First, let's go back to the original thread.

"Any recommendations on cleaning large areas of heavy black oxidation caused by long term exposure to tree branches rubbing agianst the trailer. I paln eventually to stip and polish but not quite yet."


Now, to clean just an area, you need only to use hand buffing or cleaning. Your coach, unless it has been recoated, is covered with a coat of clear acrylic laquer. The limb had=s rubbed through it, and then ,marked the aluminum causing the black streaks. Also, the alum underneath that clear was NOT highly polished, so unless you want a big shiney spot instead of a big black spot, stay away from motorized buffing, especially with an abrasive compound. Automotive compound is not made to shine and clean aluminum. Now, as you do the hand work, use CLEAN cotton cloths, and don't scrimp on them. Watch your work, and try to match the finish as well you can. Be cogniscent of the fact the clear is almost a satin, so the shine will be greater on the virgin alum even with just hand work.

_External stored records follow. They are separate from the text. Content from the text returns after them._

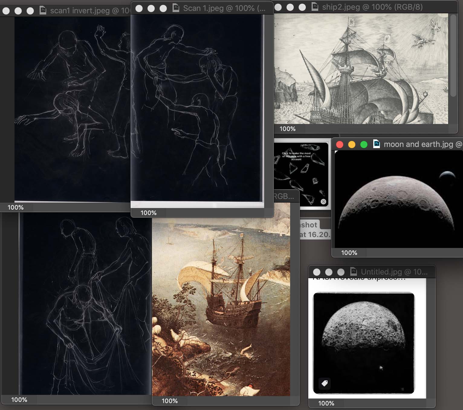463x410 pixels.
Task: Click the zoom level field in Untitled.jpg window
Action: click(326, 403)
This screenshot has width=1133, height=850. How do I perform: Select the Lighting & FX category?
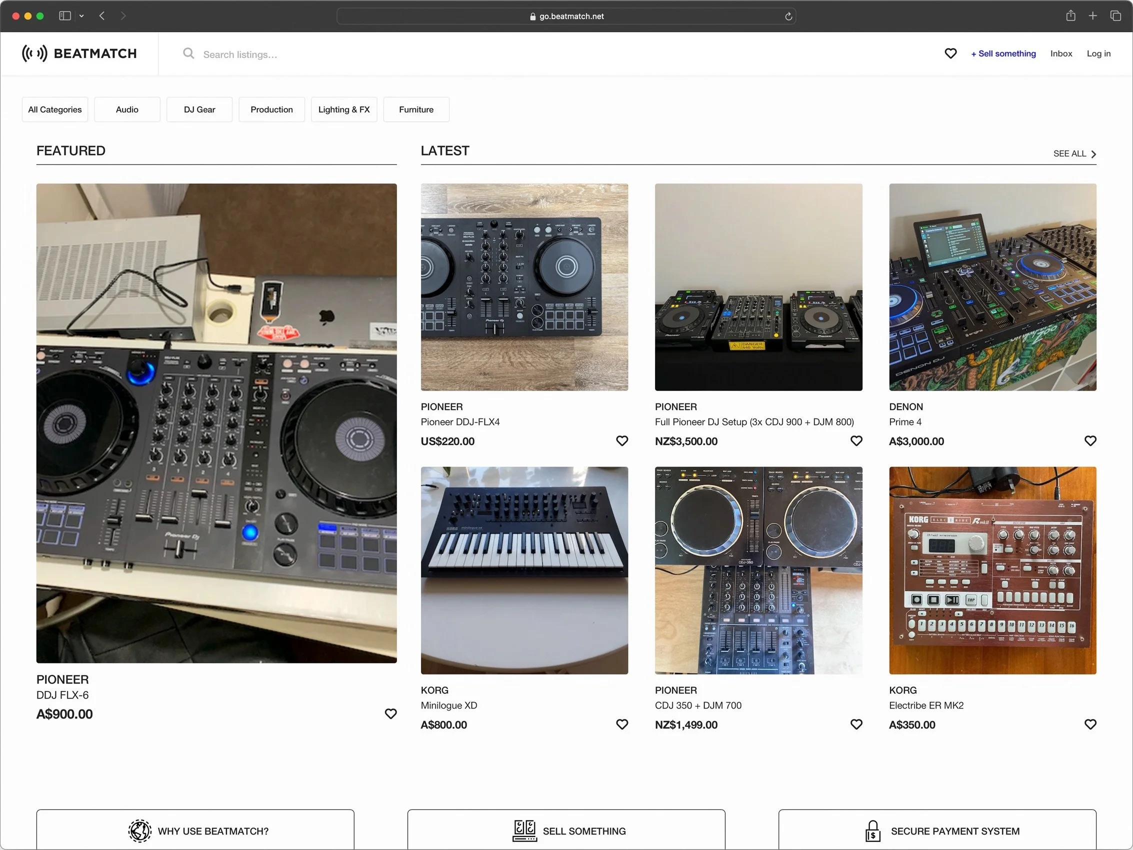(344, 109)
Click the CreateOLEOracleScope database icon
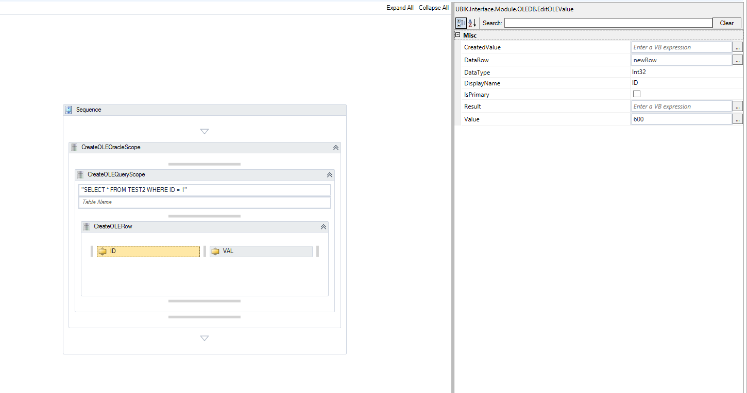The height and width of the screenshot is (393, 747). click(74, 147)
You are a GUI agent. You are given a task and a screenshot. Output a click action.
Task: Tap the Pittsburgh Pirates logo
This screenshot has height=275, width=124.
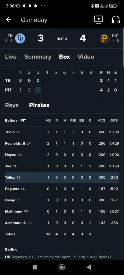click(x=104, y=38)
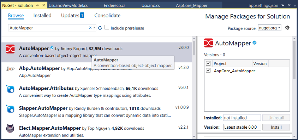Choose the Elect.Mapper.AutoMapper owl icon

[x=10, y=129]
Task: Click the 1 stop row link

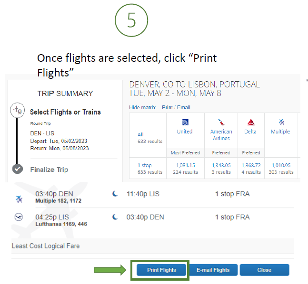Action: click(145, 165)
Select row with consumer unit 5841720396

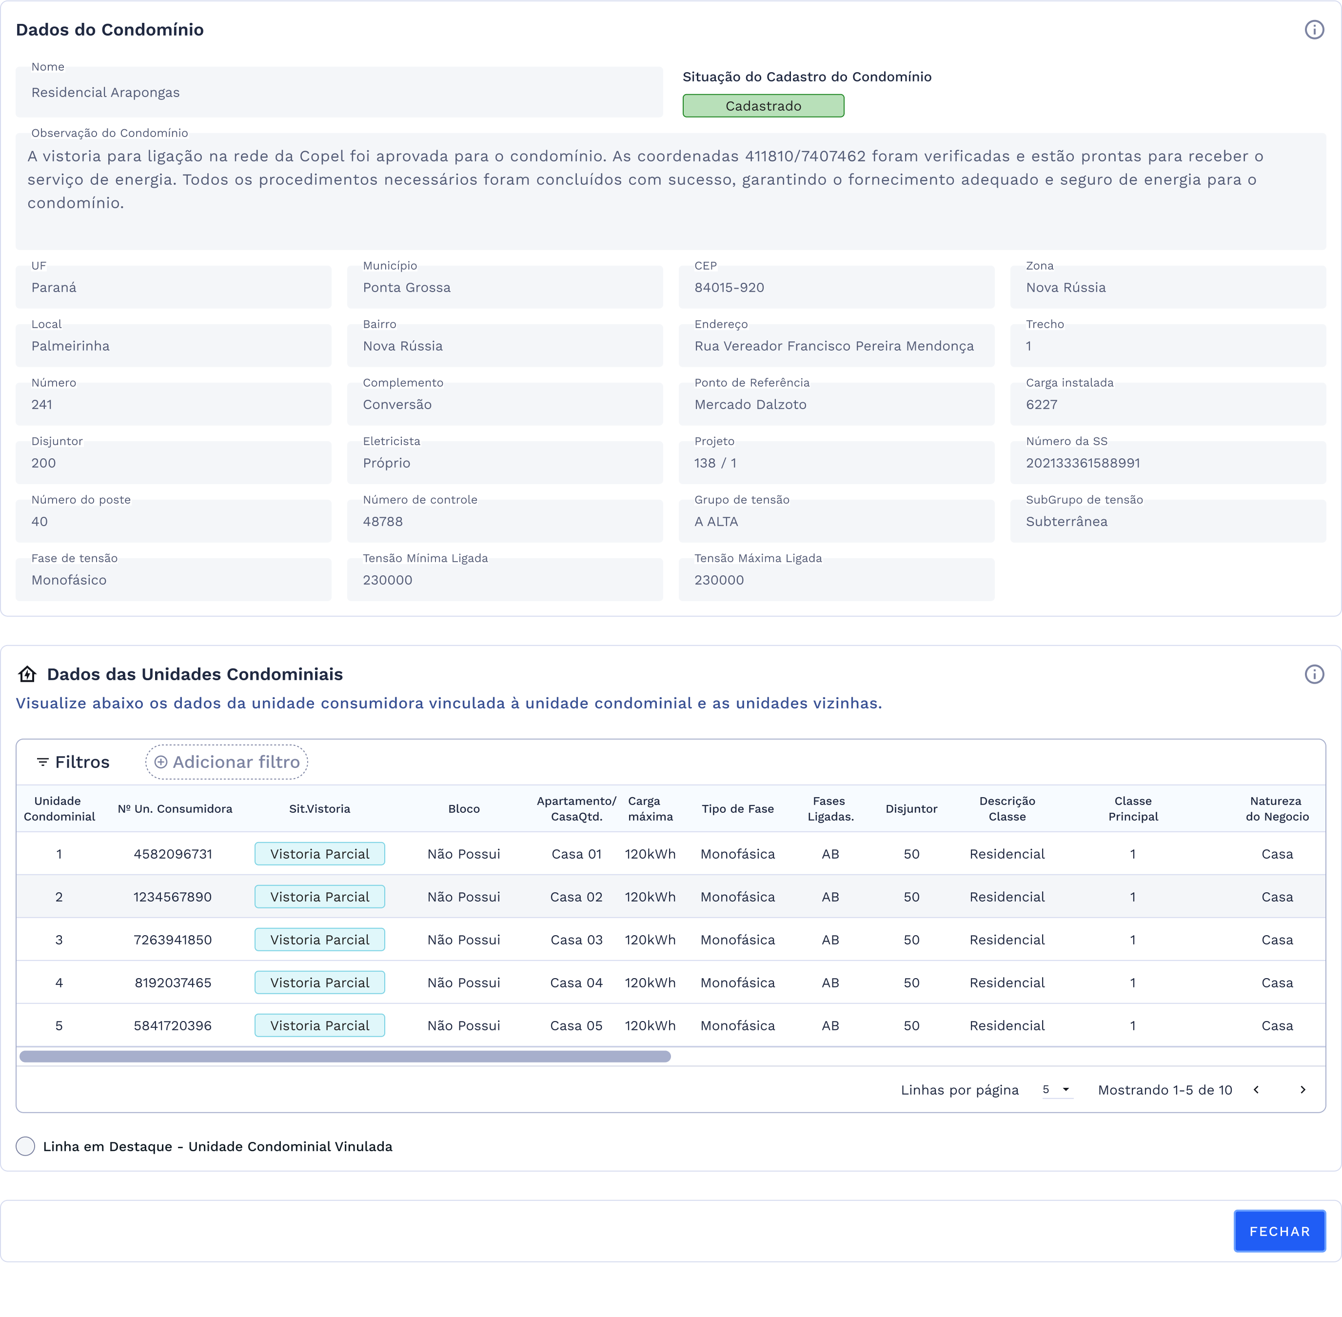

Just resist trying to do something extremely quickly. You can always do more, but if you heat the aluminum enough to make it flow (that's what polishing is) then you cannot undo that, and then you get to spend 80 hours or more polishing the rest .....except you'll get to do that every year!
Go slow. watch what is occurring. I'm afraid there is never a quick fix when it comes to the finish of a silver tube.